= Set tasks =
[a] According to the slingshot forum thread, what does andypandy1 recommend doing to the surface inside the plug holes?
[b] Write out a passage from the slingshot forum thread word for word, starting at "I've got a new" and ending at "getting wrapped anyway.".

= Source document =
*-*-*
# Would you grind this smooth?



## karaolos (Jan 12, 2014)

I've got a new Dankung style frame made for flats - flattened and smooth surface at the top of the tips. Other than that, the whole frame is knurled... but it's getting wrapped anyway. 

Would you smooth the surface inside the plug holes, where the latex meets the frame?


----------



## andypandy1 (Apr 8, 2016)

I would give it a few passes with some fine sandpaper. Just make sure it’s not sharp that it’ll roughen up your flat-bands to the point where it’ll cause early breakage.


----------



## Karloshi (Apr 6, 2021)

I would shoot it for a few sets of bands first and see how it goes. If you notice any issues with band wear then make the necessary changes.


----------



## Valery (Jan 2, 2020)

I wouldn't grind the slingshot down, especially since securing the tape with tapered plugs isn't the best solution. I use this attachment, I'm fine with it.


----------



## karaolos (Jan 12, 2014)

I appreciate the input guys! 

Will give it a go without modifying or wrapping and see what happens...


----------



## skarrd (Jul 20, 2011)
*-*-*
[Data on locating visible targets]
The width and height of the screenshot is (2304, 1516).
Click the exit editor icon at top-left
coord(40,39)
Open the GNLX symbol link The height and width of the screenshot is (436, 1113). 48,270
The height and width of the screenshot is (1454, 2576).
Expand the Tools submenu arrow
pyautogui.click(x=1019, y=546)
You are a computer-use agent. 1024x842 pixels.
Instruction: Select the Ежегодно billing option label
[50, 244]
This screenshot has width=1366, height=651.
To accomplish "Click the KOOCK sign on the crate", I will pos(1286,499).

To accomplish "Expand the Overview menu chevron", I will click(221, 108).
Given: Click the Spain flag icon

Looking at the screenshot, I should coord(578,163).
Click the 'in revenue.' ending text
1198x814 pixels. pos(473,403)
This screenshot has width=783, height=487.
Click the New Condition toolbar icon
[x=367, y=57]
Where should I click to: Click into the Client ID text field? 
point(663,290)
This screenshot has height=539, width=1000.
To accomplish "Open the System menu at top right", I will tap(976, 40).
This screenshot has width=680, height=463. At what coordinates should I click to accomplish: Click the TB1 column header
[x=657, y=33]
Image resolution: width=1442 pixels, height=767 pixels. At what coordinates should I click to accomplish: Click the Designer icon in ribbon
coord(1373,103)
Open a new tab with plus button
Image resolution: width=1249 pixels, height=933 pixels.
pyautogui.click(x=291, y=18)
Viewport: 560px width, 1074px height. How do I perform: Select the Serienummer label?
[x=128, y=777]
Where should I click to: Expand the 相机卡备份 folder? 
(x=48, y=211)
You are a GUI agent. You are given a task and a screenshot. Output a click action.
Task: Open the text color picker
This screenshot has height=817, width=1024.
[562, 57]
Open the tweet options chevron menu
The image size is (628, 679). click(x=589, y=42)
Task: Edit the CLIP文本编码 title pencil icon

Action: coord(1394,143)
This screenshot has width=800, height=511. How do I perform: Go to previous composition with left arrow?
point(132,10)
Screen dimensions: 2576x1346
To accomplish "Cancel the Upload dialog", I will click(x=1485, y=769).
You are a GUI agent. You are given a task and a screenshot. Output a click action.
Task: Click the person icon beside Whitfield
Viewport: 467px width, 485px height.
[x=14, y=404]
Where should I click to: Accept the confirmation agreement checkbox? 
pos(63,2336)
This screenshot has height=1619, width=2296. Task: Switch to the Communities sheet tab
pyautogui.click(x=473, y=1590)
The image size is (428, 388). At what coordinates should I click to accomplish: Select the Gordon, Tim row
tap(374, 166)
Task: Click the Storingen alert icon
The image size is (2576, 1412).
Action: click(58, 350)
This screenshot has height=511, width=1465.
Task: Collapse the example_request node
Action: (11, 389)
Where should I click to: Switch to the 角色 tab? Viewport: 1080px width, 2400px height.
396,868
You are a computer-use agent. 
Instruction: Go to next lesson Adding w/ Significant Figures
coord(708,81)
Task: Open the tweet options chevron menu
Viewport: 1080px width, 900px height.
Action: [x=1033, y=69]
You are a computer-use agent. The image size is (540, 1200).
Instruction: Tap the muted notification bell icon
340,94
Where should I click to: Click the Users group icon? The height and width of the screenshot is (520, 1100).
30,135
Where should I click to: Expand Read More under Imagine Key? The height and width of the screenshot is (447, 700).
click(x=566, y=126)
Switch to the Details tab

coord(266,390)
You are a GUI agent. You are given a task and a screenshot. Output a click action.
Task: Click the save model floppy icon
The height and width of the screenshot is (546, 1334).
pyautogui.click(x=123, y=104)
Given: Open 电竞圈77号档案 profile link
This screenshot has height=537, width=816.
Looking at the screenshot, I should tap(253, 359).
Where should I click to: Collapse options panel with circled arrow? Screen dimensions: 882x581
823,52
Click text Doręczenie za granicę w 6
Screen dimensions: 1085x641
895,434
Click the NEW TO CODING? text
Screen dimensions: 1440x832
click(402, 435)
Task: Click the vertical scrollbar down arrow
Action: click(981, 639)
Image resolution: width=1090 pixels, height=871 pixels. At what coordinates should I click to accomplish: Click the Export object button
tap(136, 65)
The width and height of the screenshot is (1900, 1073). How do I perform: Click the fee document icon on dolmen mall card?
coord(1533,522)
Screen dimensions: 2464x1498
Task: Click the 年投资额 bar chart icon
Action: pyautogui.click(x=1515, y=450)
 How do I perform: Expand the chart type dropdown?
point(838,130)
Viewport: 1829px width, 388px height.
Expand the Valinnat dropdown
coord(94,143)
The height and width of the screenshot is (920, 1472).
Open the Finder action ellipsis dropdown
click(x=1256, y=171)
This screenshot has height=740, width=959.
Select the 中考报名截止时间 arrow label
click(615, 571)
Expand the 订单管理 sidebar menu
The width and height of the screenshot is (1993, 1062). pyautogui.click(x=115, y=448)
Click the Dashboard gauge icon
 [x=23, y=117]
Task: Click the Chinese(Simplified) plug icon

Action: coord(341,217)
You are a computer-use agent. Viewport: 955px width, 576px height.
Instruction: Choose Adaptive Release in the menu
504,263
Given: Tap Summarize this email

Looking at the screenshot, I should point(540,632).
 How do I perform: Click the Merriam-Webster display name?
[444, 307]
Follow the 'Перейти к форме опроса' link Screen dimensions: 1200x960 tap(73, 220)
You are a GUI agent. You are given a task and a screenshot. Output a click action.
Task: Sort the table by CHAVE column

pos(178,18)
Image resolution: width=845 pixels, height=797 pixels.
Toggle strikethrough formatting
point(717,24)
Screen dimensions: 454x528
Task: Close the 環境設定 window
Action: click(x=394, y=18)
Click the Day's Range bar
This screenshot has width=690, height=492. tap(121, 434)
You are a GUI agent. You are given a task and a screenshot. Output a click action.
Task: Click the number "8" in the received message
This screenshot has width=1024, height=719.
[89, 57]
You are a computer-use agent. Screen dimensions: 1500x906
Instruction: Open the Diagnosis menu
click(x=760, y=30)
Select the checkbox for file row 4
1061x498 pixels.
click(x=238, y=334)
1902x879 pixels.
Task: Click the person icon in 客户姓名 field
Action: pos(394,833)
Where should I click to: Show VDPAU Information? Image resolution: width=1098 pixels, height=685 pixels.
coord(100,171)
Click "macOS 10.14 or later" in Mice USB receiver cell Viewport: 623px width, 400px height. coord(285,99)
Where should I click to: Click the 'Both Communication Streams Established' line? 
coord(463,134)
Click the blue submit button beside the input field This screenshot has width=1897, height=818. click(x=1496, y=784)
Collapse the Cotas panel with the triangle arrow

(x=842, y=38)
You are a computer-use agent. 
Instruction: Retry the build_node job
*-*-*
= Answers for this exercise =
[a] Giving it a few passes with some fine sandpaper.

[b]
I've got a new Dankung style frame made for flats - flattened and smooth surface at the top of the tips. Other than that, the whole frame is knurled... but it's getting wrapped anyway.